Text block:
= Beginning of Section =
I have an older Seagate Momentus FDE.1 HDD (model ST9250424ASG) in an old Dell Latitude D820 which was set up with Wave Embassy Security Center from Dell. The FDE.1 offers full disk encryption, though runs Seagate's security feature called DriveTrust. DriveTrust security must be enabled by 3rd party software like Wave Embassy Security Center or WinMagic SecureDoc. You can also use regular ATA security on it.
Anyways, here is the problem. The OS that was on it (Windows 7 Ultimate 64-bit) was having some issues after a few Windows updates so I decided to restore the system back to a previous state using Macrium Reflect Home edition. I used my password to log into Wave Embassy Security Center's Trusted Drive control panel and un-initialized the drive and reverted the system back about 6 hours before the updates were installed. The problem now is that for some reason, after the system was reverted, it shows that the drive's DriveTrust security was somehow initialized again. No big deal, right? Just use your password and log in to Wave Embassy Security Center and un-initialize it again. Well now it tells me either my username or password are incorrect and they're not incorrect. Even the FDE's backup file shows they're the same as before.
The Seagate FDE.1 has a SID printed on the front of the drive (not a PSID), and the SID is set default as the drive's master password. This can then be used to do a crypto-erase. Unfortunately, no crypto-erase will succeed. I have tried Seagate's SeaTools for DOS, Parted Magic and even straight hdparm via Linux terminal. I am unable to set a user password for the drive and security on the drive is shown to NOT be enabled. Seagate's SeaTools is suppose to use the SID for a crypto-erase but even that fails, and tells me to check in the BIOS to see if drive passwords can be disabled. This hard drive has never had an ATA password set and its master password has never been changed. I have swapped the drive around to multiple systems thinking perhaps it was an issue with the IDE/SATA controller used but no matter what laptop I use - even my new business laptops - I'm unable to issue a secure erase/enhanced secure erase command that's successful. Enhanced Secure Erase on a FDE/SED acts as a crypto-erase, too, per Seagate's manual.
= End of Section =
Dataset content:
= Beginning of Section =
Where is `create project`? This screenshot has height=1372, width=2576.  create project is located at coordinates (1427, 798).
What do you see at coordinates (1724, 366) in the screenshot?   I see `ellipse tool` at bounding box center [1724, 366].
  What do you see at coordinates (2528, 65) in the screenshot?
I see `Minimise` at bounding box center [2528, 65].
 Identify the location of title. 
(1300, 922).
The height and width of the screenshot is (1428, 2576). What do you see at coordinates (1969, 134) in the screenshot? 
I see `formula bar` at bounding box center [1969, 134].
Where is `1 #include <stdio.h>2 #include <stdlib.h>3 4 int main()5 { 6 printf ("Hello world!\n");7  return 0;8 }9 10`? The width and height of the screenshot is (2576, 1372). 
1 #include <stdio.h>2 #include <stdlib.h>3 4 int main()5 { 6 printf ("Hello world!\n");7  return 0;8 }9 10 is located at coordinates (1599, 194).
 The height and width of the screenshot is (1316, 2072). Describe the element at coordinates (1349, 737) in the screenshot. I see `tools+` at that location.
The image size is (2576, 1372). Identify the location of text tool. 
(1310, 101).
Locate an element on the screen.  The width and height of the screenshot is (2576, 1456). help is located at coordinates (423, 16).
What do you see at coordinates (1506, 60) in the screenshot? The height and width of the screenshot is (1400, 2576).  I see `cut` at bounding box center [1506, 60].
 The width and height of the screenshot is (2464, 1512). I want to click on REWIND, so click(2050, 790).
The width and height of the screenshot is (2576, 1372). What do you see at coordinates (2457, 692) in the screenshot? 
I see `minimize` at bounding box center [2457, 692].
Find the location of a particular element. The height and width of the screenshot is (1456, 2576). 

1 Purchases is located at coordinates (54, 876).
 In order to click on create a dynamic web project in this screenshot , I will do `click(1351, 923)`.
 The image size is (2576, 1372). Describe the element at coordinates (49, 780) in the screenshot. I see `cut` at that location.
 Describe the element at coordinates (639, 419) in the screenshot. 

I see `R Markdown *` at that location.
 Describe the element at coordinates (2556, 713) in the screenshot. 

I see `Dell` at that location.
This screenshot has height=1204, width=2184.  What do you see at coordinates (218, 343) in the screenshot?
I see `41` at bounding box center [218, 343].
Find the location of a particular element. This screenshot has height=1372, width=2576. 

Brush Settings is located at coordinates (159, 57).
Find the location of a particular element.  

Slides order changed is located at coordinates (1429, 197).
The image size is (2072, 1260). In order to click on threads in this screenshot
= End of Section =
Work task: Continue the account of the locked Seagate Momentus FDE.1 drive given above the rows, starting after its final sentence.

Answer to the problem:
So there's no ATA security enabled on this drive, yet crypto-erase fails. If I try to set a hard drive password in the BIOS, I get an error message "The password is unacceptable!" Trying to set a password using hdparm returns an error of:
Quote:
SG_IO: bad/missing sense data, sb[]: 70 00 05 00 00 00 00 0a 00 00 00 00 24 00 00 00 00 00 00 00 00 00 00 00 00 00 00 00 00 00 00 00
hdparm -N /dev/sda shows the HPC as being disabled. Running sudo smartctl -a /dev/sda will show all the correct drive information, but will also show a "DCO Checksum Failed."
So I'm convinced that the Drive Trust security was re-enabled when the system was reverted somehow which renders ATA security commands useless.
Next to being unable to use any drive security, the drive still acts just like a regular hard drive. I am not locked out of it and can still access it and install anything on it I want.
This is an old laptop and I have 2 brand new business laptops with dual Opal 2 Intel SSDs in each that I just bought, so this FDE.1 is not crucial to anything; however, I've decided to sell the Dell D820 and want to include this FDE.1 with it. I have other older FDE drives (FDE.2-4) but this is the drive I ordered with the D820 back in 2006.
If anyone has any ideas on further options, I'd appreciate it. In the meantime I will continue to try various things and also report back if I have any success for anyone else down the road with the same issue. Thank you.